# DESCRIPTION OF THE TASK:
Can you put the records from the line with "Task: Select the 位图 bitmap texture icon" up to and including the line with "(x=109, y=164)" into a numbered list, skipping blank lines and leaving out the pictures?

# DATA TO PROCESS:

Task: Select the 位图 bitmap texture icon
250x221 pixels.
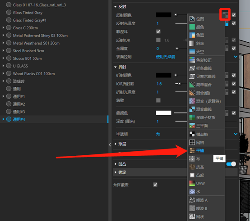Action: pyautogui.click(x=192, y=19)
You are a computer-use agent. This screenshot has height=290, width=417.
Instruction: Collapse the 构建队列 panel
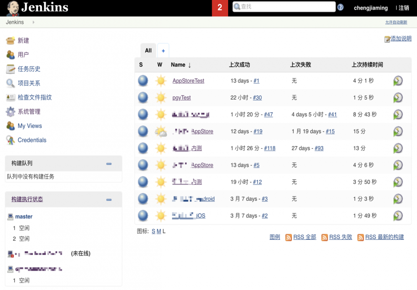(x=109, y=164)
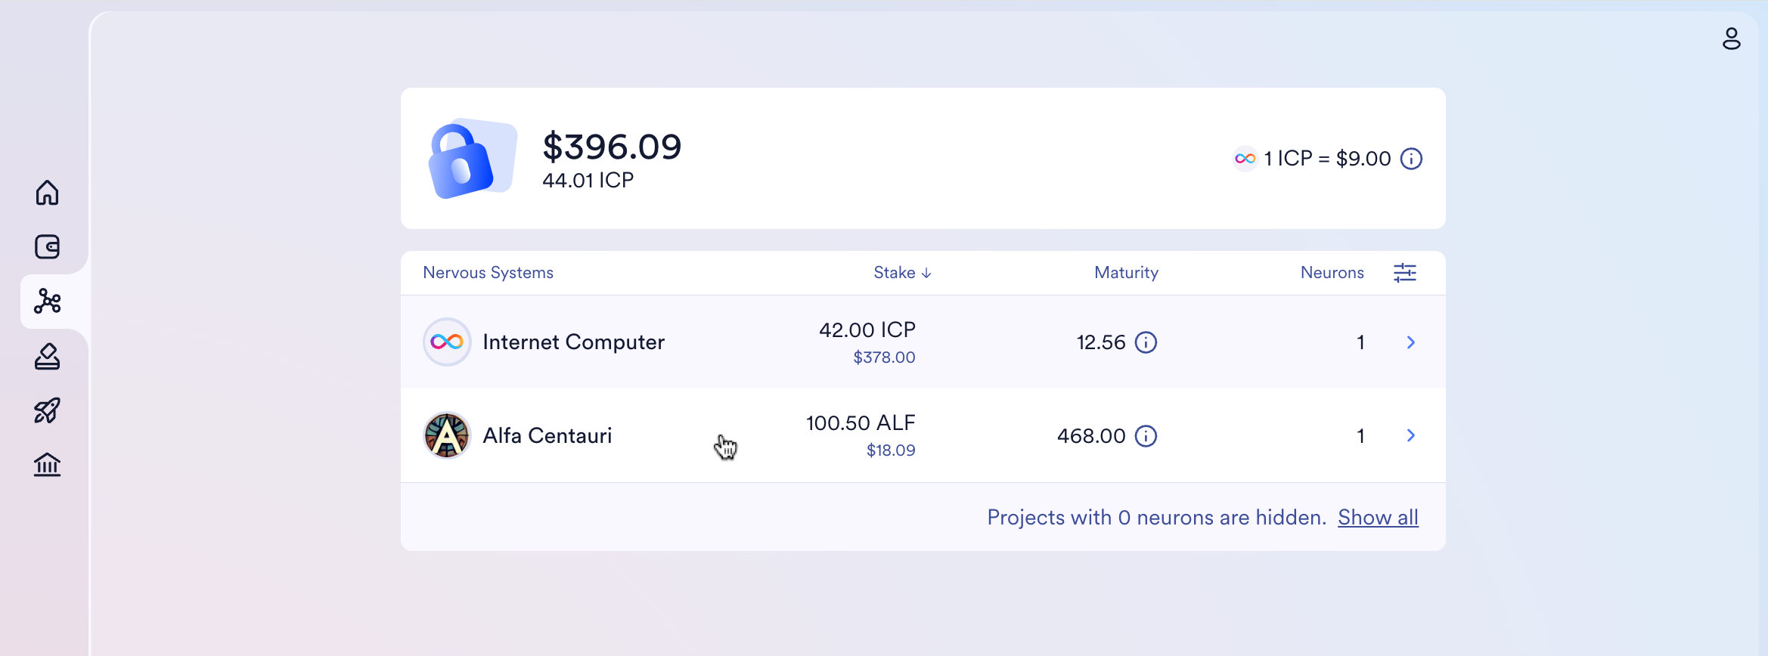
==
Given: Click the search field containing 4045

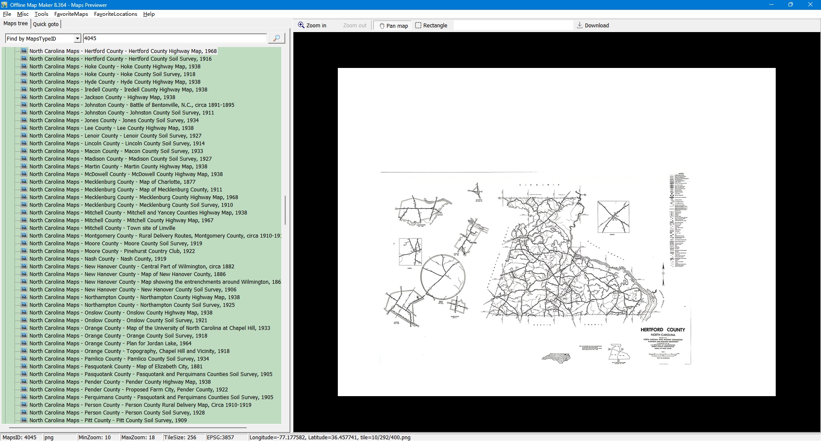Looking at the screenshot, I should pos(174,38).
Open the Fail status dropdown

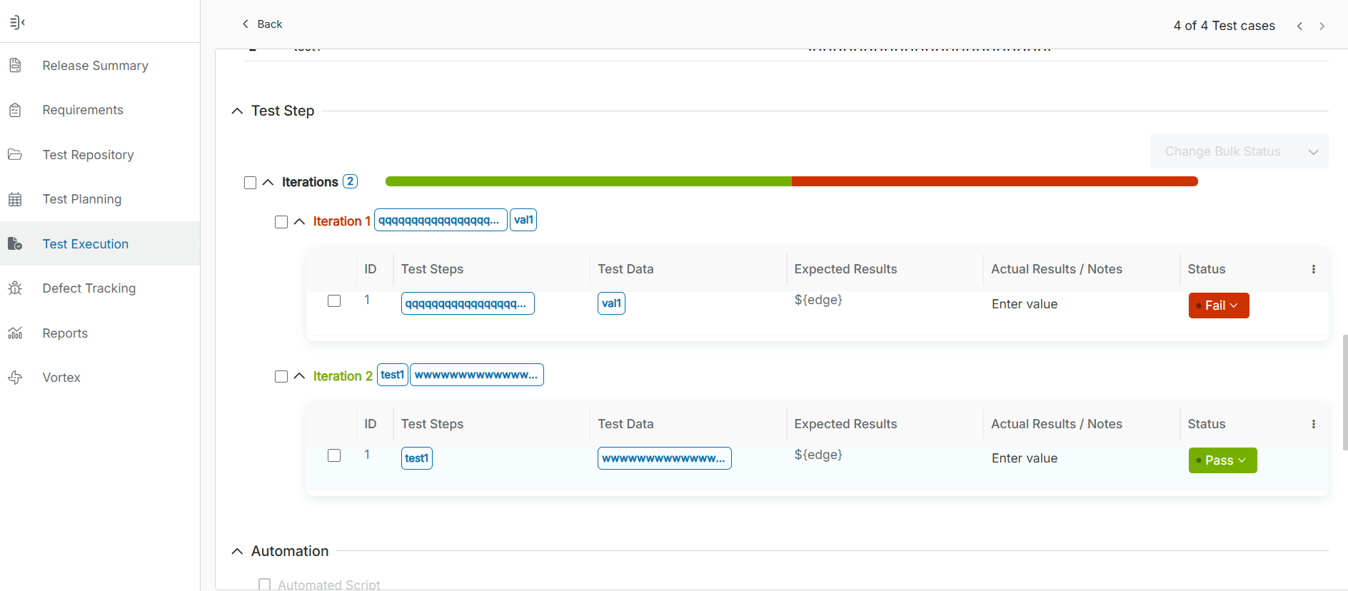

# WRITTEN SOLUTION:
1. Task: Select the 位图 bitmap texture icon
2. 250x221 pixels.
3. Action: pyautogui.click(x=192, y=19)
4. You are a computer-use agent. This screenshot has height=290, width=417.
5. Instruction: Collapse the 构建队列 panel
6. (x=109, y=164)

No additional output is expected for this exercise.